En una visita reciente a Junín, provincia de Buenos Aires, en conversaciones cotidianas con vecinos −la mesera del club social, el mozo de un café, el remisero, el conserje del hotel y hasta algún policía− surgió un tema recurrente: el problema de las cárceles en esa ciudad bonaerense.
Todos coincidían en un diagnóstico: la superpoblación carcelaria no solo golpea puertas adentro del penal sino que impacta directamente en la vida del municipio. Los familiares de los internos, en su mayoría sin empleo estable ni redes de contención, llegan desde distintos puntos de la provincia y terminan engrosando la precariedad social de las 16 villas miseria existentes en Junín(*).
Allí sobreviven muchas veces en condiciones de hacinamiento y exclusión, recurriendo a la prostitución, la venta de drogas o pequeños robos para subsistir. El fenómeno revela la doble cara del sistema penitenciario: un hacinamiento intramuros que se desborda y genera marginalidad extramuros.
La inseguridad en Junín durante 2025 se ha convertido en una preocupación creciente, tanto para los vecinos como para la política local.

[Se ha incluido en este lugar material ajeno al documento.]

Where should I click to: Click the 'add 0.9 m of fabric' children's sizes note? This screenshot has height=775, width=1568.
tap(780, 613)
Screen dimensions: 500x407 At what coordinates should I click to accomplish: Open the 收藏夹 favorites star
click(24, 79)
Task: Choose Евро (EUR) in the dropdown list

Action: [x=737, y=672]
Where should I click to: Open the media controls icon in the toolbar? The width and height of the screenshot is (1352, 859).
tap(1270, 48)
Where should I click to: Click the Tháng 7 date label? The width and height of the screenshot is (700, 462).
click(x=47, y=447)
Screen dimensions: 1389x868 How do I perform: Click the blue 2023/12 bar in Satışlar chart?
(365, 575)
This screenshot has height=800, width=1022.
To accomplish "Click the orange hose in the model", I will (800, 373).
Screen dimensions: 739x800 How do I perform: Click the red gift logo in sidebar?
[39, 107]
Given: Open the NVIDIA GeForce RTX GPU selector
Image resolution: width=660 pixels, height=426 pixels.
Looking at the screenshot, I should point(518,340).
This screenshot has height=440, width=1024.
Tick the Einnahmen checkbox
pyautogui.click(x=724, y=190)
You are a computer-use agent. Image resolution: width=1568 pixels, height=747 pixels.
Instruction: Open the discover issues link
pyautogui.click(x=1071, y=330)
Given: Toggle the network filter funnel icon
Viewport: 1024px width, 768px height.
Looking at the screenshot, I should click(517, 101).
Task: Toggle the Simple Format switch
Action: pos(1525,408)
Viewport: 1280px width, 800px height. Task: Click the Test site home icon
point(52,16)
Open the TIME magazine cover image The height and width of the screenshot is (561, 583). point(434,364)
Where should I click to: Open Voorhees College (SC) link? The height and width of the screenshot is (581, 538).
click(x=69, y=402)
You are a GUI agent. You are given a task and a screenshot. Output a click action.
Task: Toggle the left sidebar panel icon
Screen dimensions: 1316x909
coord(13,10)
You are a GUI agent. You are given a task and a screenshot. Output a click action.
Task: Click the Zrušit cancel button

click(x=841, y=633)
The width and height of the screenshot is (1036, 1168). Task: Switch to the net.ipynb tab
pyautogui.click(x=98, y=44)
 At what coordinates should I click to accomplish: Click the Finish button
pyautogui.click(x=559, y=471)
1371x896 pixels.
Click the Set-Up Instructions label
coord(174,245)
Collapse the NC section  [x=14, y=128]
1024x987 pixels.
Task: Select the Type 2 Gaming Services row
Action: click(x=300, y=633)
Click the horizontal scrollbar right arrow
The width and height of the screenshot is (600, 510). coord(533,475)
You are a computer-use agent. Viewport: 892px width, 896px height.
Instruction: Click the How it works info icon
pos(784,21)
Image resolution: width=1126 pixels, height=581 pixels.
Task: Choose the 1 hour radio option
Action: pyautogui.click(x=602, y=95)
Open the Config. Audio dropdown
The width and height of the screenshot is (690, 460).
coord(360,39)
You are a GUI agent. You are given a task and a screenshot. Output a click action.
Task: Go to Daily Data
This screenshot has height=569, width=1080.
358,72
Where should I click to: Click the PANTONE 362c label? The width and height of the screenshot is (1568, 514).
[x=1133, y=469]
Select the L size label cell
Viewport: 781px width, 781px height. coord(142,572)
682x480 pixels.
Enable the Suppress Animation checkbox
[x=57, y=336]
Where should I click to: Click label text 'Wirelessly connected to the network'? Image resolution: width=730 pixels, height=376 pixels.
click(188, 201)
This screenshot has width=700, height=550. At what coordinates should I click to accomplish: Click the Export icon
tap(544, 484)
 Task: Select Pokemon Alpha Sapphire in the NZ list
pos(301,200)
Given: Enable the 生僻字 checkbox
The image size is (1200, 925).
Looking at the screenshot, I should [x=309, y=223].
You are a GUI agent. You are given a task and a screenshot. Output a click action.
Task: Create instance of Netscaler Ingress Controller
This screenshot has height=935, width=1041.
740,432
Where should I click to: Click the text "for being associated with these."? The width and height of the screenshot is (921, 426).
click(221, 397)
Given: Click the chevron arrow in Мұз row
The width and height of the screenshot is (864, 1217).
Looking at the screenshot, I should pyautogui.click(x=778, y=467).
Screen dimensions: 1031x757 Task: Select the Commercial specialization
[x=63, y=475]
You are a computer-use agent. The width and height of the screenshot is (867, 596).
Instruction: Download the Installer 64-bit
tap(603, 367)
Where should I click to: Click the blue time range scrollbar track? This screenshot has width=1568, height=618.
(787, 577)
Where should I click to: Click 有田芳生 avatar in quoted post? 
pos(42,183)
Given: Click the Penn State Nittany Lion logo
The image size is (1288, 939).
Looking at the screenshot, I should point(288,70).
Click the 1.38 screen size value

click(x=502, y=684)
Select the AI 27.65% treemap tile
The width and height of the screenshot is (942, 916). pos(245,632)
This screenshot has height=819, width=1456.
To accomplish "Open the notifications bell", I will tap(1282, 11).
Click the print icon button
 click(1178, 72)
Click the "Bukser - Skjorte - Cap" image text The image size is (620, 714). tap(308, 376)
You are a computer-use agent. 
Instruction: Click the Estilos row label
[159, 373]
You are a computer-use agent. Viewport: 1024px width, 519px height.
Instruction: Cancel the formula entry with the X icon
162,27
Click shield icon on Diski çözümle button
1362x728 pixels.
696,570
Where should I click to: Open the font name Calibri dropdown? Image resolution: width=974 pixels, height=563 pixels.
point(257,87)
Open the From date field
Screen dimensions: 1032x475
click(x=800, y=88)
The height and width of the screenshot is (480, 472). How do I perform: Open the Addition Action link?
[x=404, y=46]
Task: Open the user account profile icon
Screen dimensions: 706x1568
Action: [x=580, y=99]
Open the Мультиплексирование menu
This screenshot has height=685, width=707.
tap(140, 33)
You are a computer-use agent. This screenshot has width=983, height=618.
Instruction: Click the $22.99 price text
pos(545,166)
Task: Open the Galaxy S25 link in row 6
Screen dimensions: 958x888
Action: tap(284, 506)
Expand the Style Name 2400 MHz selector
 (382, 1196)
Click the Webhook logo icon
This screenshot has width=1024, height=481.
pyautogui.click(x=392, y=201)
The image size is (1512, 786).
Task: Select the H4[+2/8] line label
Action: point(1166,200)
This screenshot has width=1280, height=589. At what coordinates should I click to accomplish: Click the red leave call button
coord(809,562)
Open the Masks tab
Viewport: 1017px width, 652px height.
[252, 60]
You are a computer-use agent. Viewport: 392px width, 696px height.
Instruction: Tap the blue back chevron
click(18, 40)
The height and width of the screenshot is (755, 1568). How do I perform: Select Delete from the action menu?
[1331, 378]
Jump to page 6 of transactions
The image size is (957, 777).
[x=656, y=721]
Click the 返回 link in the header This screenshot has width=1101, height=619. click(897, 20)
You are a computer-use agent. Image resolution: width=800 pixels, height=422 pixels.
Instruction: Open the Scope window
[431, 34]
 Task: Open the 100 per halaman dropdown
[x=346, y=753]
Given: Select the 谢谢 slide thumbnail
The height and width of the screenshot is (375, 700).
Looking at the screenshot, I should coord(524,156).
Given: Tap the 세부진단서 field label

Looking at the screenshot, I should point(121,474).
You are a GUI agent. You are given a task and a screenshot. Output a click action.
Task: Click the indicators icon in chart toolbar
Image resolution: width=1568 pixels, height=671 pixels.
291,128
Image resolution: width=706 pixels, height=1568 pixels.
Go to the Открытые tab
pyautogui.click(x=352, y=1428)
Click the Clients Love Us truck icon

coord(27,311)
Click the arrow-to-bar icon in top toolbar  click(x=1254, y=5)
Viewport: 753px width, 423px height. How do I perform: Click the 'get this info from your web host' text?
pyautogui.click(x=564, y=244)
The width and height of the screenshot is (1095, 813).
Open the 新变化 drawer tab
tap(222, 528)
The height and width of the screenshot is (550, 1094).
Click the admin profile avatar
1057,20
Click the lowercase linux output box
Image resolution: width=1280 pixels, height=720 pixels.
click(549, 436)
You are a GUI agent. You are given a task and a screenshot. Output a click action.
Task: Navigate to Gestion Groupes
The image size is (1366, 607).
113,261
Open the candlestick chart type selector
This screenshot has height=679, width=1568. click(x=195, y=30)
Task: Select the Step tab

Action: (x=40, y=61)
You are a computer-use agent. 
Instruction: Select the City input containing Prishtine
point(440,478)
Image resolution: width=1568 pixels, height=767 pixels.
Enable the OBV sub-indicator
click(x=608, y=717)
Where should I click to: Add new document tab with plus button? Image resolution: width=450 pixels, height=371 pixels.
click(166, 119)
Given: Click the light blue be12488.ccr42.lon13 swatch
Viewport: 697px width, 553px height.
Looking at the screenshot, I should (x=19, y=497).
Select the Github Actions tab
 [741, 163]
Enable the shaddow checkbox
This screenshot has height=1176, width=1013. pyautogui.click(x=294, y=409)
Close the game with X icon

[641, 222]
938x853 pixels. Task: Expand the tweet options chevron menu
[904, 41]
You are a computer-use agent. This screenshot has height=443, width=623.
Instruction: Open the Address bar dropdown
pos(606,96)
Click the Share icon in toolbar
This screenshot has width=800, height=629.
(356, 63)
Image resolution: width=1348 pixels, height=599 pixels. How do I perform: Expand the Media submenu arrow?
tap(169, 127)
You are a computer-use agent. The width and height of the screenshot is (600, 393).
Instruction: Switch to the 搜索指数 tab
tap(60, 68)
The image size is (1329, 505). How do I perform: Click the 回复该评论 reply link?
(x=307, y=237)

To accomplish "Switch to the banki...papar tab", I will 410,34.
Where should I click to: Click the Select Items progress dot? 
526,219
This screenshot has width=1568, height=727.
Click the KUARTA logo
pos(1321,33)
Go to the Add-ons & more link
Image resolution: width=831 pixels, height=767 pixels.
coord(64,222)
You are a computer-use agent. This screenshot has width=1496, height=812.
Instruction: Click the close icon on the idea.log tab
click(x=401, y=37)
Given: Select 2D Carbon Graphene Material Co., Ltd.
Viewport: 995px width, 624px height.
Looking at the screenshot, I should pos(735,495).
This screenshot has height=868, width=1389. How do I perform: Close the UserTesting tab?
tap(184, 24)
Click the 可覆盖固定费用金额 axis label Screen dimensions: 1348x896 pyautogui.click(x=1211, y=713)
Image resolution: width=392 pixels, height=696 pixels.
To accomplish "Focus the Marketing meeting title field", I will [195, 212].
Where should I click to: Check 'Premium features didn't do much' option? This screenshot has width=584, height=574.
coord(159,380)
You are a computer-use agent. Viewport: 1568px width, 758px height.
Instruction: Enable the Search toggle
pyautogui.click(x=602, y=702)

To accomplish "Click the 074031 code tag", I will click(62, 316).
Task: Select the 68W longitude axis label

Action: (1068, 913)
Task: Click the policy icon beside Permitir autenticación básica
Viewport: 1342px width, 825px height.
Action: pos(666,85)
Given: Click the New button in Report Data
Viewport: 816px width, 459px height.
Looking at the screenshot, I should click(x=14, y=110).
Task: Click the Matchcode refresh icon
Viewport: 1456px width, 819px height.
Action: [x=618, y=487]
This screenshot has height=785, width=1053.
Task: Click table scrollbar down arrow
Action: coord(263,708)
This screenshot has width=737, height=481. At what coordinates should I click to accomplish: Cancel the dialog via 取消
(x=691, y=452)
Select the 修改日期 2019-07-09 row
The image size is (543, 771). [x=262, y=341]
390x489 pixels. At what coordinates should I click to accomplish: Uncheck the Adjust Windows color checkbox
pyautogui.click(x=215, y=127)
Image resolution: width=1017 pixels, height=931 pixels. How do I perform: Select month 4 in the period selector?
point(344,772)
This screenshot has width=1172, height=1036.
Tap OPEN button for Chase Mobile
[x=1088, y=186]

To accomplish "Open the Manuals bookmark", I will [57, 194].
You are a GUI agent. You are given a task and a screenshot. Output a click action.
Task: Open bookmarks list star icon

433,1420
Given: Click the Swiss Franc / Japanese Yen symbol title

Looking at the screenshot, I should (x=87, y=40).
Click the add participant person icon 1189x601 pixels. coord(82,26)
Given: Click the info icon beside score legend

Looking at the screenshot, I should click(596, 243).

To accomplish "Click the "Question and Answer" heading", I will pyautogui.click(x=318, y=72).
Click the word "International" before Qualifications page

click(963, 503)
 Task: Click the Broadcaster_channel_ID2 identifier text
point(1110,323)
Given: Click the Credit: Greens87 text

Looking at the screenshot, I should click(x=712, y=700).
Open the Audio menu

Si bien no se trata de uno de los distritos más violentos de la provincia, sí se percibe una fuerte sensación de abandono en materia de seguridad, sobre todo en los barrios periféricos y en las zonas rurales. Las cárceles actúan como polos de atracción de problemáticas sociales que exceden al delito original de los detenidos: familias sin recursos que se asientan en el municipio, incremento de la demanda en servicios sociales que el Estado local no logra cubrir y la reproducción de economías ilegales que aumentan la conflictividad barrial.
El caso Junín debería servir como advertencia a quienes defienden la instalación de nuevas unidades penitenciarias en otros puntos de la provincia como motor de empleo y desarrollo económico. La realidad muestra que los supuestos beneficios se diluyen rápidamente si no se acompaña de políticas sociales integrales que contengan a la población vinculada al sistema carcelario.
El dilema que plantea Junín obliga a pensar más allá de la lógica de más cárceles. La construcción de unidades penitenciarias puede ser parte de una respuesta técnica a la superpoblación, pero no resuelve por sí misma las consecuencias sociales que acarrea. Se requieren políticas coordinadas que aborden de manera simultánea la reinserción laboral de los ex detenidos, la asistencia habitacional y laboral a las familias de los presos y la prevención de economías ilegales en los barrios más vulnerables.
Una posible vía es descentralizar el sistema penitenciario con criterios de regionalización, acompañados de un municipio con capacidad autonómica, con sus cartas orgánicas municipales que puedan también tratar el tema de la inserción del que delinque en la comunidad, para que los municipios tengan facultades de planificar estrategias de integración social.
Al mismo tiempo, deben fortalecerse los programas educativos y productivos dentro de las cárceles, evitando que la reclusión se convierta en una escuela de reincidencia.
El caso de Junín no debería ser leído solo como un problema local, sino como un espejo de los costos invisibles de un sistema penitenciario desbordado: inseguridad, pobreza y marginalidad. La pregunta ya no es si conviene construir cárceles, sino cómo garantizar que no multipliquen la exclusión en los territorios donde se instalan.
(*) Los presos alojados en las cárceles de Junín −principalmente en la Unidad Penal N°13, la Unidad Penal N°16 y la Alcaldía Penitenciaria N°49− provienen de una diversidad de partidos del noroeste bonaerense, aunque también se registran traslados desde el conurbano y otras regiones de la provincia bonaerense.